### Task to complete
Without including the images, transcribe each record precisely as it appears below.

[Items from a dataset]

-*-

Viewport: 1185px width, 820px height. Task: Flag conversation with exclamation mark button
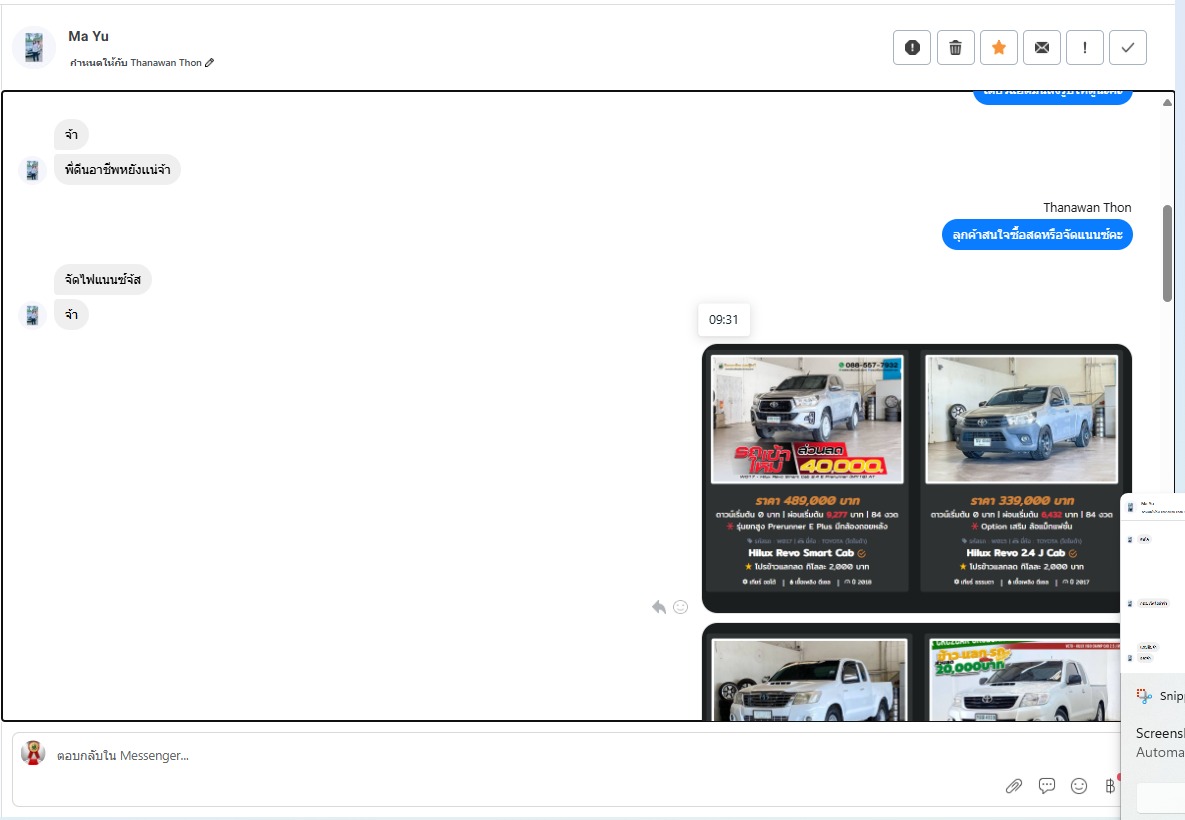tap(1085, 47)
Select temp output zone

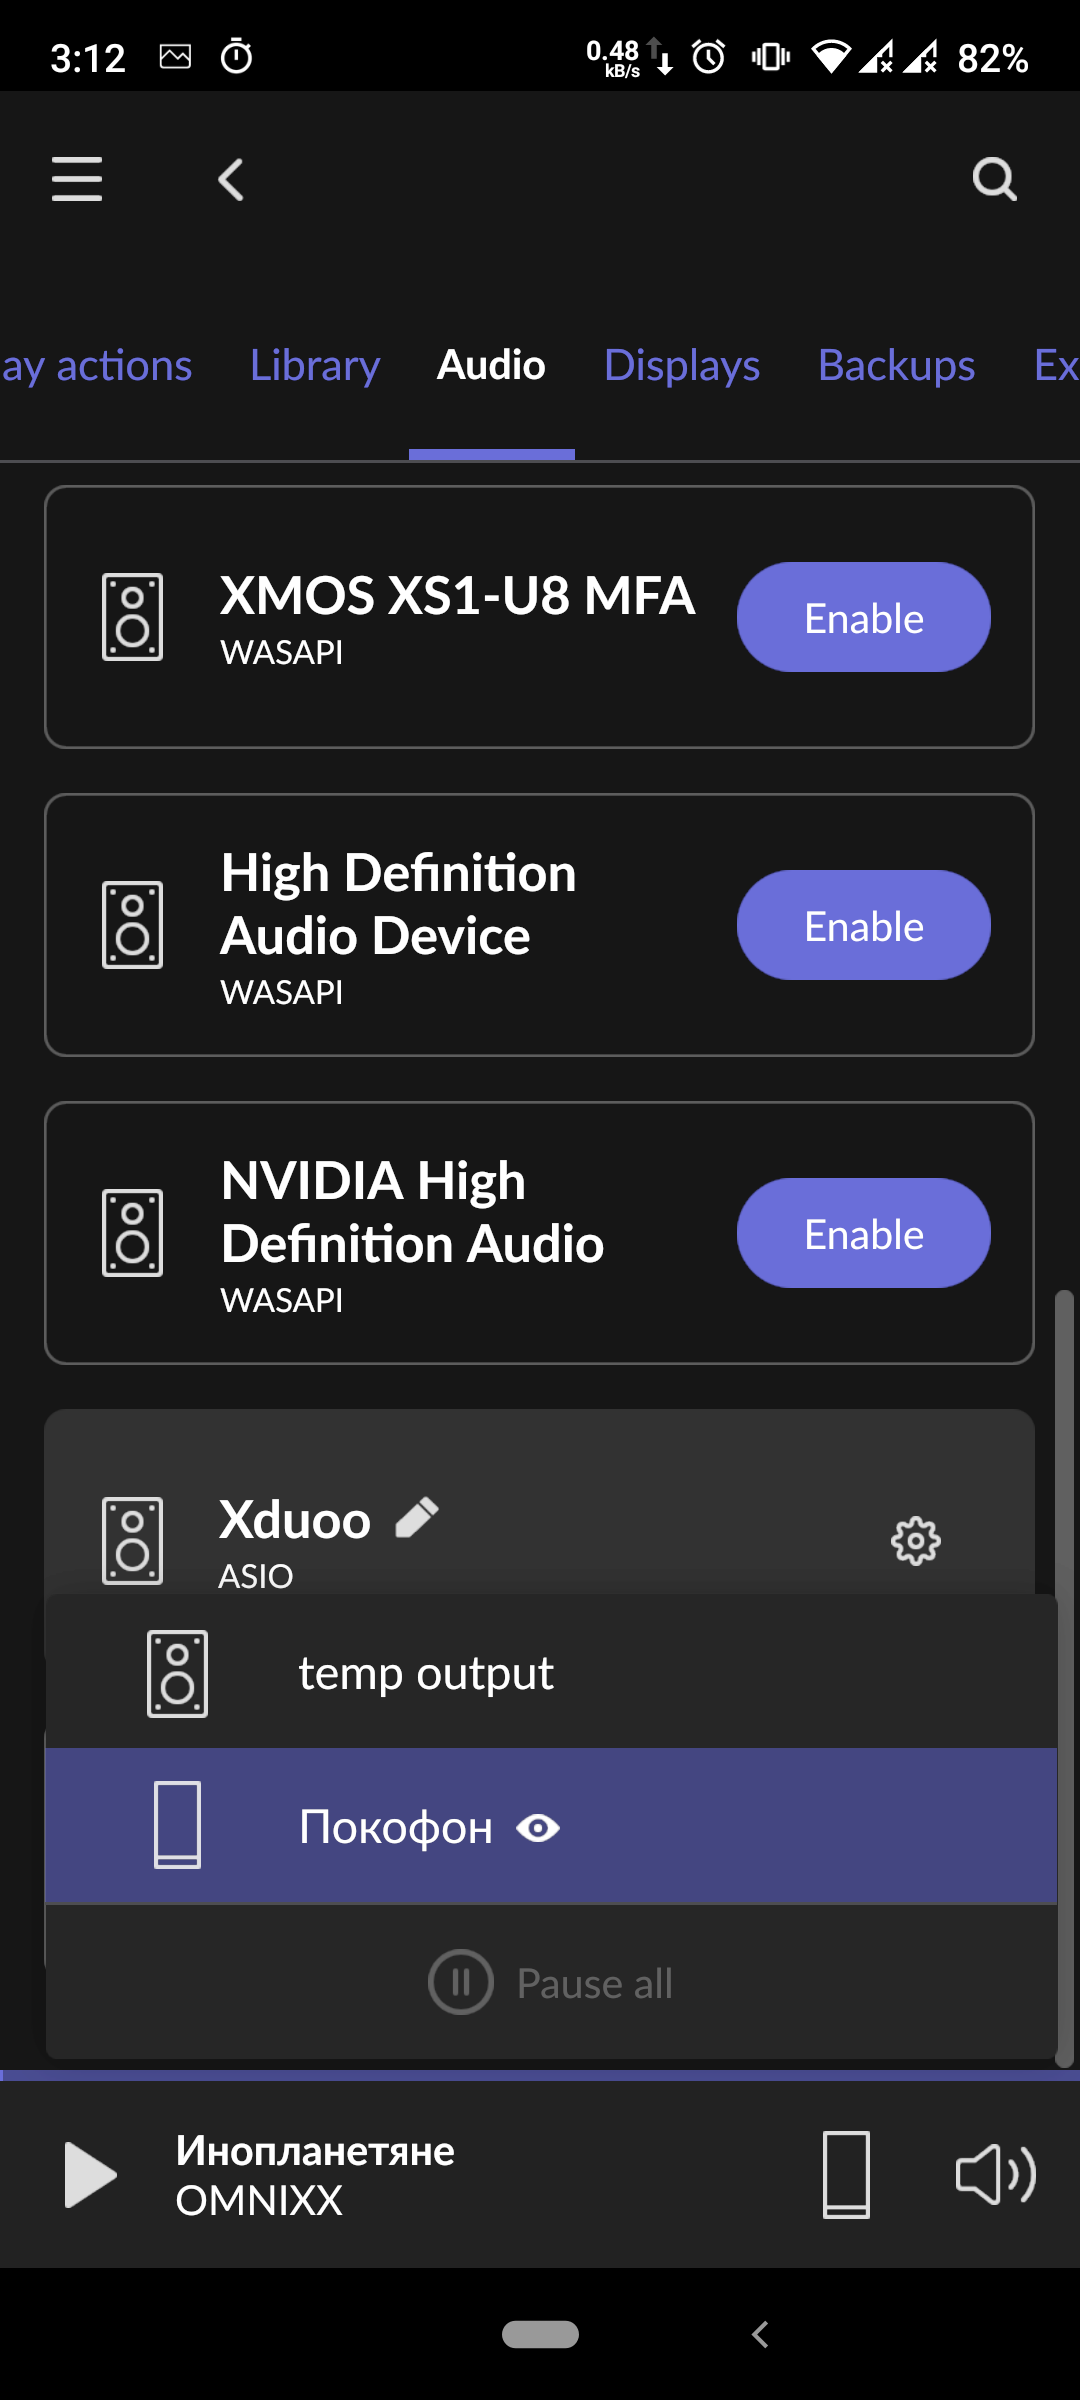coord(425,1673)
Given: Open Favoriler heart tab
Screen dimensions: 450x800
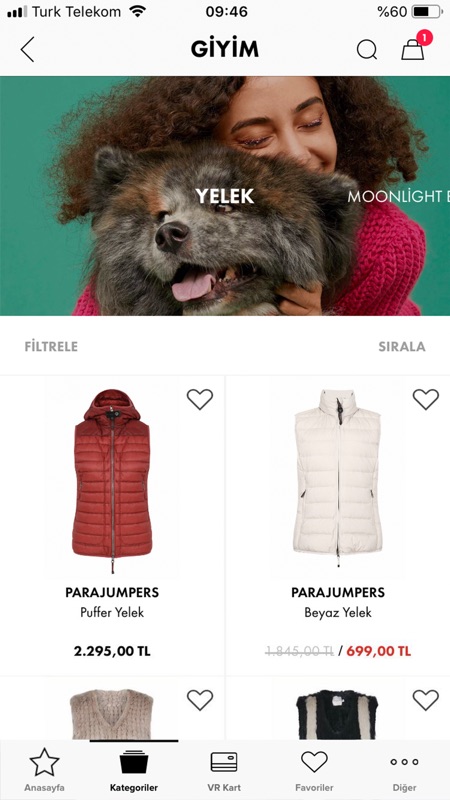Looking at the screenshot, I should [314, 762].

-*-

### Response for this exercise
Viewport: 1185px width, 820px height. Task: Flag conversation with exclamation mark button
tap(1085, 47)
Select temp output zone

coord(425,1673)
Given: Open Favoriler heart tab
Screen dimensions: 450x800
Looking at the screenshot, I should [314, 762].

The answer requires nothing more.